BEGIN Data records

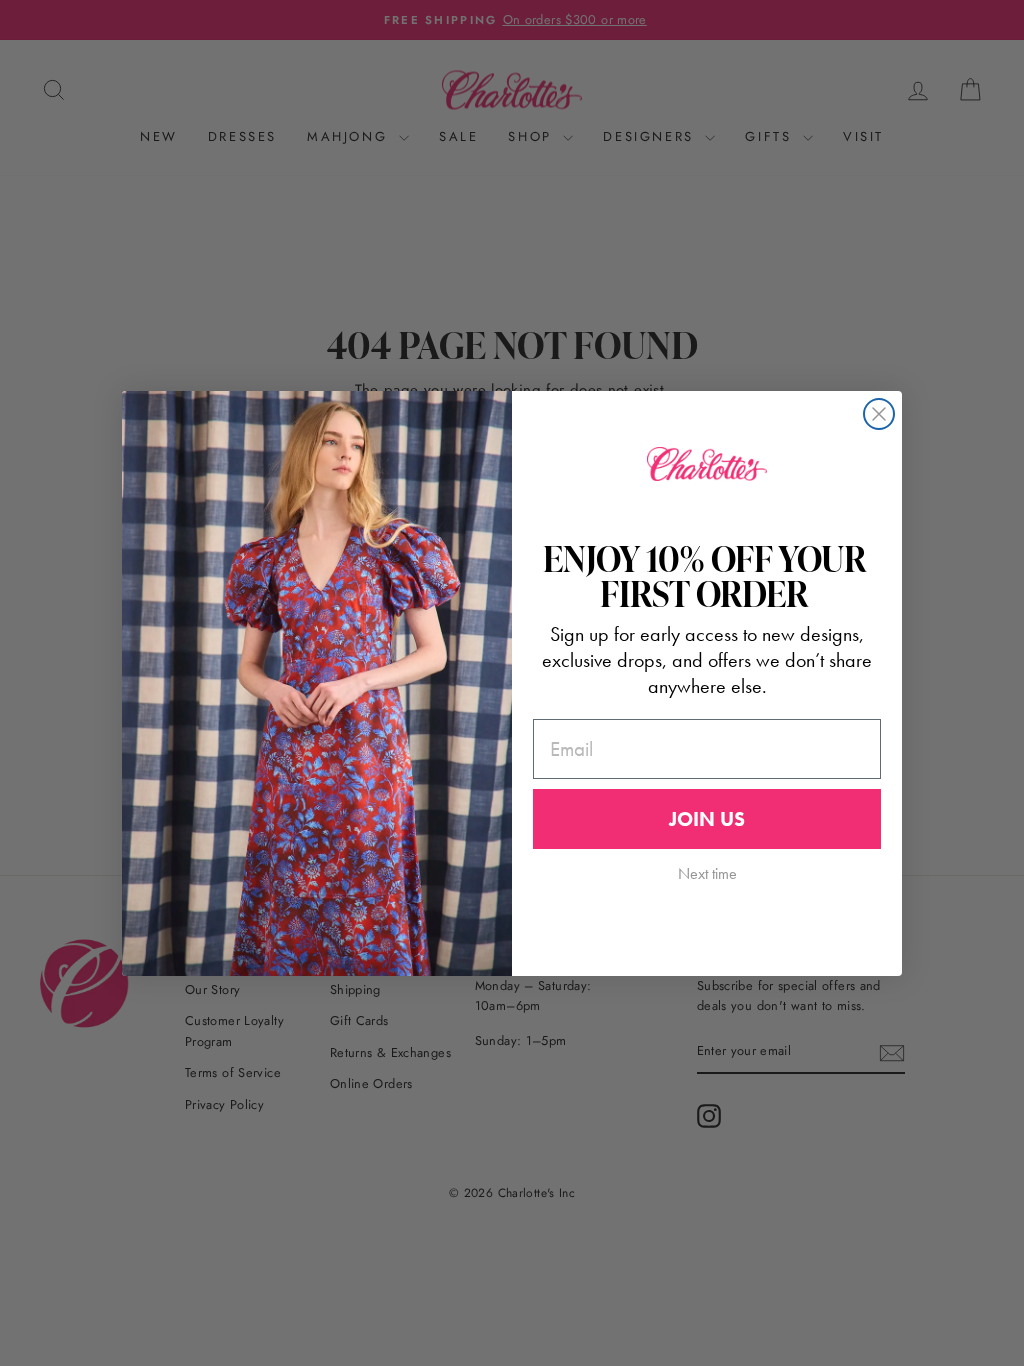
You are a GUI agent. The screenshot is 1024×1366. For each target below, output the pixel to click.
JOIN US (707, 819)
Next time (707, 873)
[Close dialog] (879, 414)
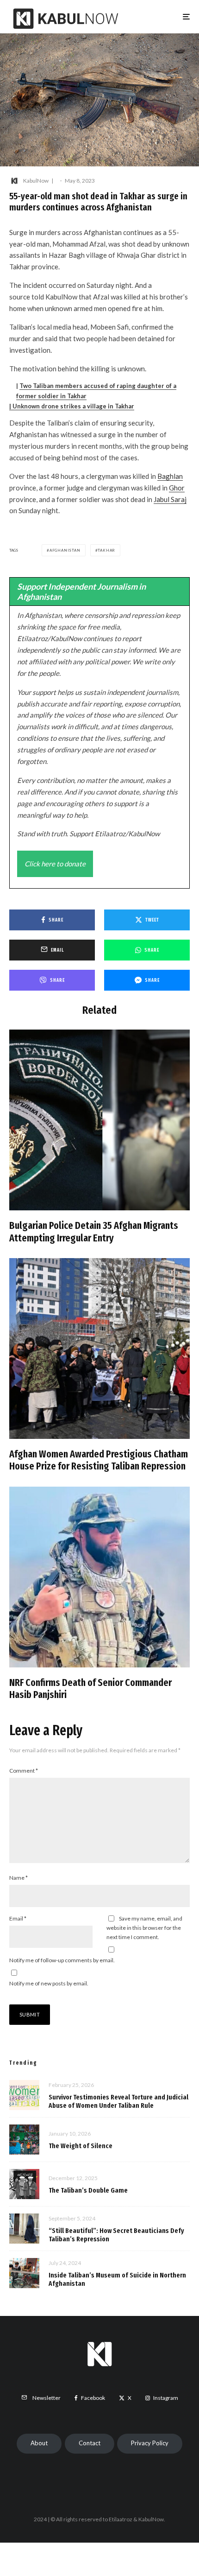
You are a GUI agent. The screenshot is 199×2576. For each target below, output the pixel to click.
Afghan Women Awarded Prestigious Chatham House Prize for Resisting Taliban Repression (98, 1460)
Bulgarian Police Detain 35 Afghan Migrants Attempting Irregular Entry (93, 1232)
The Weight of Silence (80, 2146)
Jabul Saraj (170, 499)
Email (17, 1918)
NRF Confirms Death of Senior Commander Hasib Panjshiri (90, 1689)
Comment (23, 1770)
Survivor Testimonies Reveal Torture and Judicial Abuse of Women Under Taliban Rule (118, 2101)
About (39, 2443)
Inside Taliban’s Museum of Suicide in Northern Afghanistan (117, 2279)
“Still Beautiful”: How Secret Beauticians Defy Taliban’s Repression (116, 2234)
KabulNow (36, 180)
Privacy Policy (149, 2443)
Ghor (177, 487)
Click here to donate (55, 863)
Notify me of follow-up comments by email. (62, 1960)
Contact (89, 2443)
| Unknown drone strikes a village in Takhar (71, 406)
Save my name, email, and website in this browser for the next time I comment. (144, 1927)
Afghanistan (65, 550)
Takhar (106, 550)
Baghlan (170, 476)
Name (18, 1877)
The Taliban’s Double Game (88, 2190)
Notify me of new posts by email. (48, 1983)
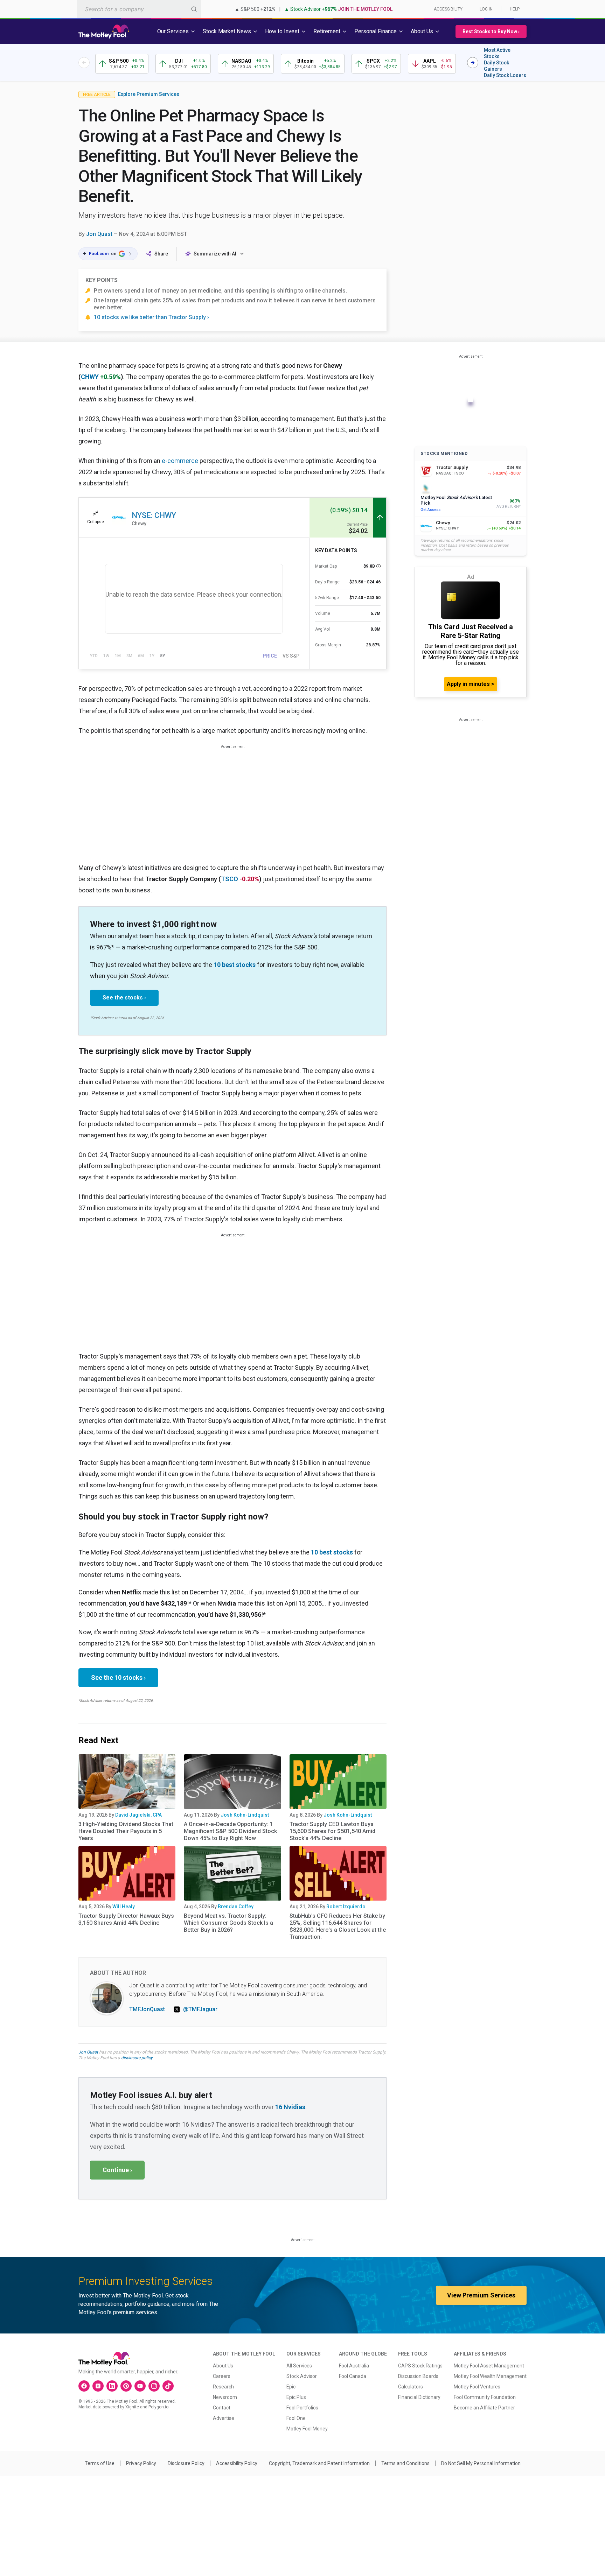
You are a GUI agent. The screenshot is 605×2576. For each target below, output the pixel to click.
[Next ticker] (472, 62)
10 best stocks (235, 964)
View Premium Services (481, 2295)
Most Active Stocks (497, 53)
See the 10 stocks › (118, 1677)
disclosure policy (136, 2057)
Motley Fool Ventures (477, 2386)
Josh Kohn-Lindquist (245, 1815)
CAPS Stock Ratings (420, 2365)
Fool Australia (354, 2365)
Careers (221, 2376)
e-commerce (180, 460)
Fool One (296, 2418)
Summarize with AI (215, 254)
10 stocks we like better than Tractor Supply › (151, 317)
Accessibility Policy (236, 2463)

END Data records

What you should do:
Transcribe every record above in full. Pictures stay out of the copy.

Answer space:
You are a GUI agent. The screenshot is 1024×1366. For each target below, output the pixel to click.
JOIN US (707, 819)
Next time (707, 873)
[Close dialog] (879, 414)
You are a GUI agent. The screenshot is 199×2576. For each target below, output the pixel to click.
Afghan Women Awarded Prestigious Chatham House Prize for Resisting Taliban Repression (98, 1460)
Bulgarian Police Detain 35 Afghan Migrants Attempting Irregular Entry (93, 1232)
The Weight of Silence (80, 2146)
Jabul Saraj (170, 499)
Email (17, 1918)
NRF Confirms Death of Senior Commander Hasib Panjshiri (90, 1689)
Comment (23, 1770)
Survivor Testimonies Reveal Torture and Judicial Abuse of Women Under Taliban Rule (118, 2101)
About (39, 2443)
Inside Taliban’s Museum of Suicide in Northern Afghanistan (117, 2279)
“Still Beautiful”: How Secret Beauticians Defy Taliban’s Repression (116, 2234)
KabulNow (36, 180)
Privacy Policy (149, 2443)
Ghor (177, 487)
Click here to donate (55, 863)
Notify me of follow-up comments by email. (62, 1960)
Contact (89, 2443)
| Unknown drone strikes a village in Takhar (71, 406)
Save my name, email, and website in this browser for the next time I comment. (144, 1927)
Afghanistan (65, 550)
Takhar (106, 550)
Baghlan (170, 476)
Name (18, 1877)
The Taliban’s Double Game (88, 2190)
Notify me of new posts by email. (48, 1983)
You are a GUI agent. The screenshot is 605×2576. For each target below, output the pixel to click.
[Next ticker] (472, 62)
10 best stocks (235, 964)
View Premium Services (481, 2295)
Most Active Stocks (497, 53)
See the 10 stocks › (118, 1677)
disclosure policy (136, 2057)
Motley Fool Ventures (477, 2386)
Josh Kohn-Lindquist (245, 1815)
CAPS Stock Ratings (420, 2365)
Fool Australia (354, 2365)
Careers (221, 2376)
e-commerce (180, 460)
Fool One (296, 2418)
Summarize with AI (215, 254)
10 stocks we like better than Tractor Supply › (151, 317)
Accessibility Policy (236, 2463)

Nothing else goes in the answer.